Assim, temos dois fatores solidamente estabelecidos: a notoriedade do caso de Lula, com as circunstâncias que o tornam inelegível; e a possibilidade de indeferimento de registros de candidatura “de ofício”, respaldada até por jurisprudência do TSE. O MBL se apoia nisso para solicitar uma antecipação de uma eventual decisão sobre a impossibilidade legal da participação de Lula no pleito. Aqui reside a grande dúvida: se o TSE pode, efetivamente, declarar desde já que o registro da candidatura de Lula não será aceito pelos motivos que o país inteiro conhece, ou se será preciso esperar até o PT efetivamente formalizar a candidatura do ex-presidente para que possa haver o indeferimento. Uma situação que, até pelo seu ineditismo, testa os limites do Direito Eleitoral.

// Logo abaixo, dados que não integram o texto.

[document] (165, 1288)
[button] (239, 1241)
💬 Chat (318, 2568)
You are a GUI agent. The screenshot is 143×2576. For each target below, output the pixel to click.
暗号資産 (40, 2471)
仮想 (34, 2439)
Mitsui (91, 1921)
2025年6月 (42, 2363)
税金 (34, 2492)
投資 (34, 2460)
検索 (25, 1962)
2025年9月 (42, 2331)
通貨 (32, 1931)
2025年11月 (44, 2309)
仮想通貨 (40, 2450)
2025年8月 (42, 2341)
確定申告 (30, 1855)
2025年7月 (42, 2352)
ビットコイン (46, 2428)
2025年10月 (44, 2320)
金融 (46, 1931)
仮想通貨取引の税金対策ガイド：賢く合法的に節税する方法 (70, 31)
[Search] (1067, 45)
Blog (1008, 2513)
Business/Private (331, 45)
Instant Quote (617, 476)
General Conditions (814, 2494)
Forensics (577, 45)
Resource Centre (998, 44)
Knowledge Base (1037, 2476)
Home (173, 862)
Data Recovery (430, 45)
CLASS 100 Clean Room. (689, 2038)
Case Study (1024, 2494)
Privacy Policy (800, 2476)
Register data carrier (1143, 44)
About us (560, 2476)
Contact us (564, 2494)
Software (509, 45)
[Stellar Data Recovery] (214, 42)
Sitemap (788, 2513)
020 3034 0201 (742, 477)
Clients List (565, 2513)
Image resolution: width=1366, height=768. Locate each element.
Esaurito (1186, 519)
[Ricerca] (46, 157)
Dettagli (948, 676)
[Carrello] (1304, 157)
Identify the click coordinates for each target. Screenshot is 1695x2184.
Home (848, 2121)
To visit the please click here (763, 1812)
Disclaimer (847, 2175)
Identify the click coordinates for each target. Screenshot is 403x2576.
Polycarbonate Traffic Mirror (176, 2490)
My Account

Independentemente do desfecho da ação, é evidente que a estratégia petista é um fator de instabilidade, e que Lula e seus seguidores jogarão com essa instabilidade até onde for possível, enganando o eleitor com uma campanha falsa, de um candidato inelegível. Esse é um risco que o TSE não pode correr: o de ver a disputa pelo principal cargo da República contaminada pela mentira. A cassação “de ofício” do registro da candidatura de Lula não é só perfeitamente defensável: é praticamente um dever da autoridade responsável por garantir a lisura do pleito. As duas primeiras instâncias da Justiça já fizeram seu trabalho na esfera criminal; que a Justiça Eleitoral não se omita quando chegar sua hora.